After PreCompact we set ovSessionId = null but keep capturedTurnCount. The next Stop for the same codex session_id re-derives the same cx-<codex-session-id> OV session id and starts appending from capturedTurnCount. Memory remains grouped under the same OV session id, while commits create additional archives under that session.

State file schema

json
{
  "codexSessionId": "0193af...",   // codex thread id
  "ovSessionId": "cx-0193af...-or-null", // null means "committed, awaiting next Stop"
  "capturedTurnCount": 7,            // turns from transcript already appended
  "createdAt": 1715000000000,
  "lastUpdatedAt": 1715000300000
}

Legacy state files from earlier plugin versions may still contain a UUID ovSessionId; the hook preserves that value until the next commit so already-captured turns are not orphaned.

State files are atomic-write (tmpfile + rename) to survive crash mid-write.

Configuration

Env var overrides for tuning without rebuilding:

VarDefaultPurpose
OPENVIKING_CODEX_STATE_DIR~/.openviking/codex-plugin-statestate file dir
OPENVIKING_CODEX_ACTIVE_WINDOW_MS120000 (2 min)rule-3 active window
OPENVIKING_CODEX_IDLE_TTL_MS1800000 (30 min)idle sweep TTL
OPENVIKING_DEBUG0enable hook debug log

Phase 2: resume context inject (not yet implemented)

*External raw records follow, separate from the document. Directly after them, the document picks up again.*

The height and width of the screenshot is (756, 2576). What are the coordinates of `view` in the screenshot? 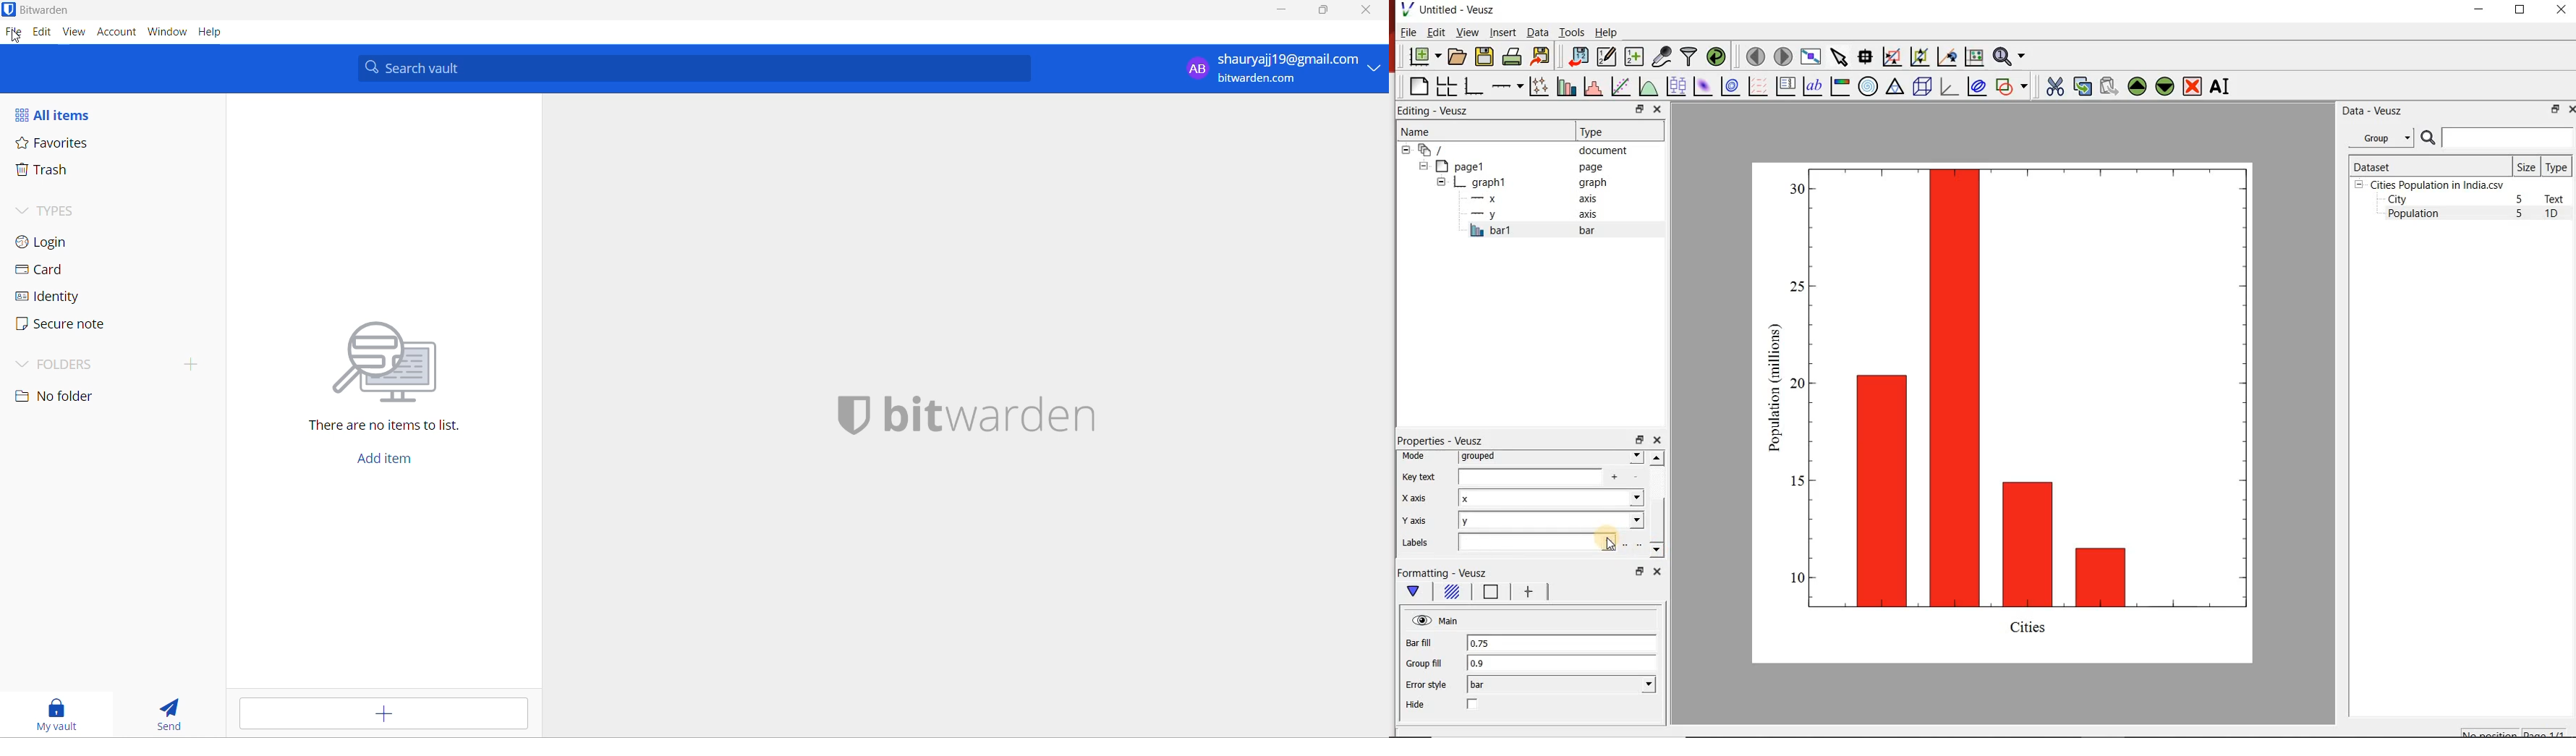 It's located at (75, 31).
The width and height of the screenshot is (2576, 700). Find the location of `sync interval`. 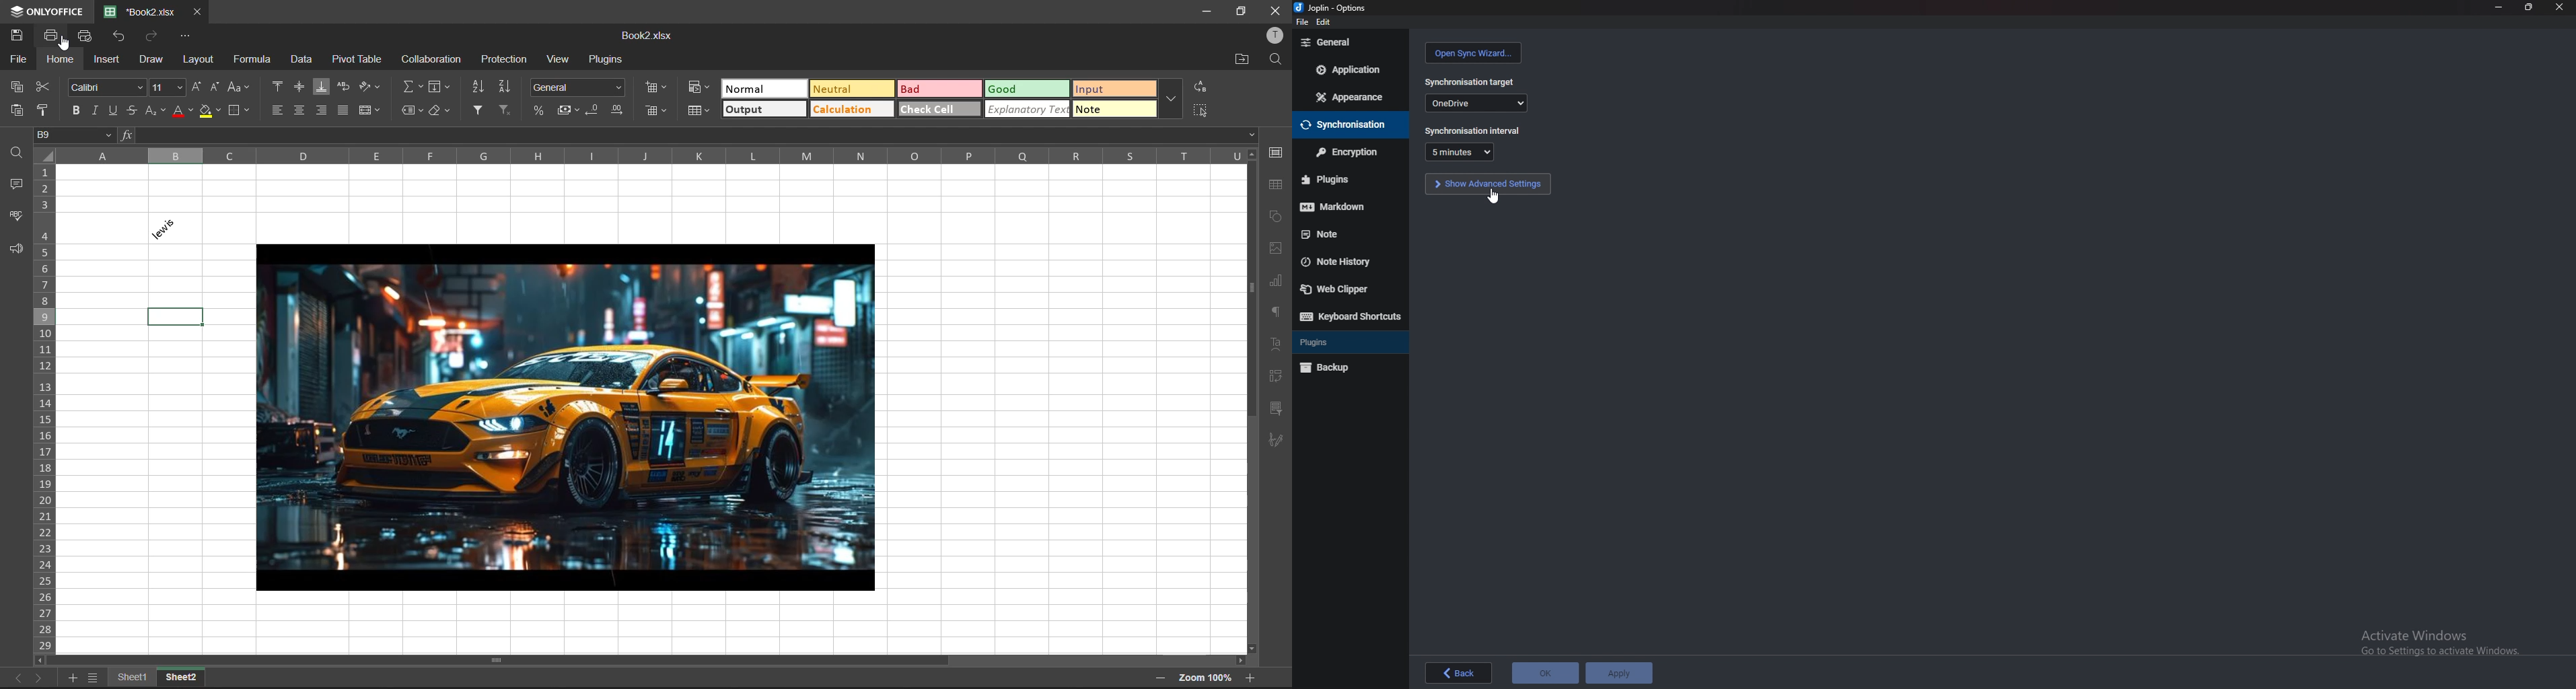

sync interval is located at coordinates (1472, 130).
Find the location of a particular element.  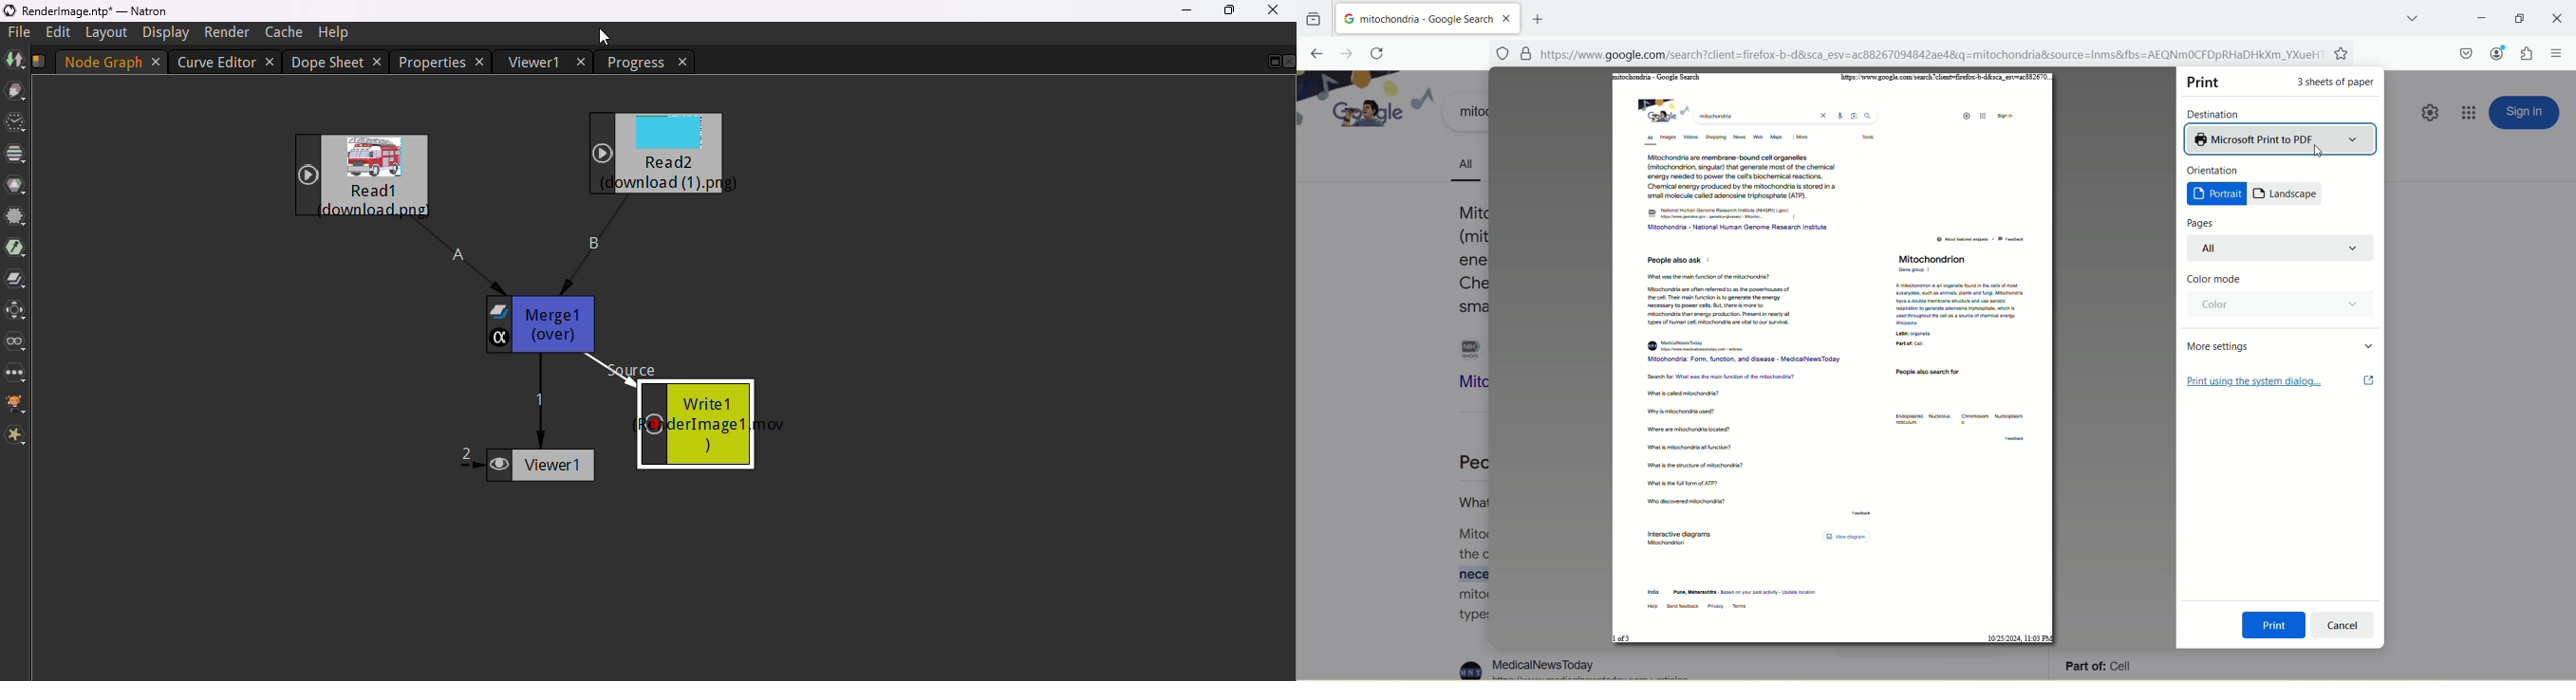

3 sheets of paper is located at coordinates (2337, 85).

When SessionStart source=resume fires for a codex session_id whose state shows ovSessionId = null (already committed via idle TTL or PreCompact), we have no live OV session to resume into. The model loses continuity unless the most recent committed memories are surfaced.

Proposed flow:

  1. Load state for the resumed session_id. If ovSessionId is non-null, no action — the session is still appendable.
  2. Otherwise list viking://session/cx-<codex-session-id>/history/archive_*/ on the OV server, take the most recent.
  3. Read its abstract (L0) / overview (L1).
  4. Emit via hookSpecificOutput.additionalContext so codex injects the summary into the resumed turn.

Deferred because (a) it requires a new OV API call shape, (b) the failure mode is acceptable in v0.3 (model just lacks continuity for one turn, recovers via auto-recall), and (c) the core commit logic above must be proven first.

What changed vs v0.3.1

  • SessionStart matcher widened from "clear" to "clear|startup" so the active-window heuristic runs on both /clear and /new (and zouk reset).
  • session-start-commit.mjs switches commit logic from "all non-current" to active-window heuristic.
  • Idle TTL sweep brought back, but only at the tail of session-start-commit.mjs (not every Stop). Default TTL 30 min.
  • auto-capture.mjs Stop hook guards against post-compact transcript shrink (resets capturedTurnCount to 0 if allTurns.length < cached).
  • All commit failure paths preserve state instead of clearing.
  • All state writes go through tmpfile + rename for crash safety.

Open questions / future work

  • Phase 2 resume context inject (above).
  • MCP tool openviking_commit_pending: explicit commit for the model to call, useful when user knows they're about to exit.
  • Subagent hook events: kimicode has them, codex doesn't yet. When codex adds them, we should hook to keep subagent memory threads separate from main session.
  • Upstream SessionEnd: rejected by OpenAI. If they reverse, idle TTL becomes redundant — replace with deterministic SessionEnd commit.

Verified hook payload reference

json
// SessionStart input (from codex-rs/hooks/schema/generated/session-start.command.input.schema.json)
{
  "session_id": "0193af...",
  "source": "startup" | "resume" | "clear",
  "cwd": "/path/to/cwd",
  "model": "gpt-5.5",
  "permission_mode": "default" | "acceptEdits" | "plan" | "dontAsk" | "bypassPermissions",
  "transcript_path": "/path/to/rollout.jsonl" | null,
  "hook_event_name": "SessionStart"
}

// Stop input
{
  "session_id": "0193af...",
  "turn_id": "turn-N",
  "transcript_path": "/path/to/rollout.jsonl",
  "last_assistant_message": "...",
  "stop_hook_active": false,
  "model": "gpt-5.5",
  "permission_mode": "default",
  "cwd": "/path/to/cwd",
  "hook_event_name": "Stop"
}

// PreCompact input
{
  "session_id": "0193af...",
  "transcript_path": "/path/to/rollout.jsonl",
  "trigger": "manual" | "auto",
  "cwd": "/path/to/cwd",
  "model": "gpt-5.5",
  "hook_event_name": "PreCompact"
}

Output schema for SessionStart / UserPromptSubmit supports hookSpecificOutput.additionalContext. Stop / PreCompact only support { continue, stopReason, suppressOutput, systemMessage }{} is a valid no-op.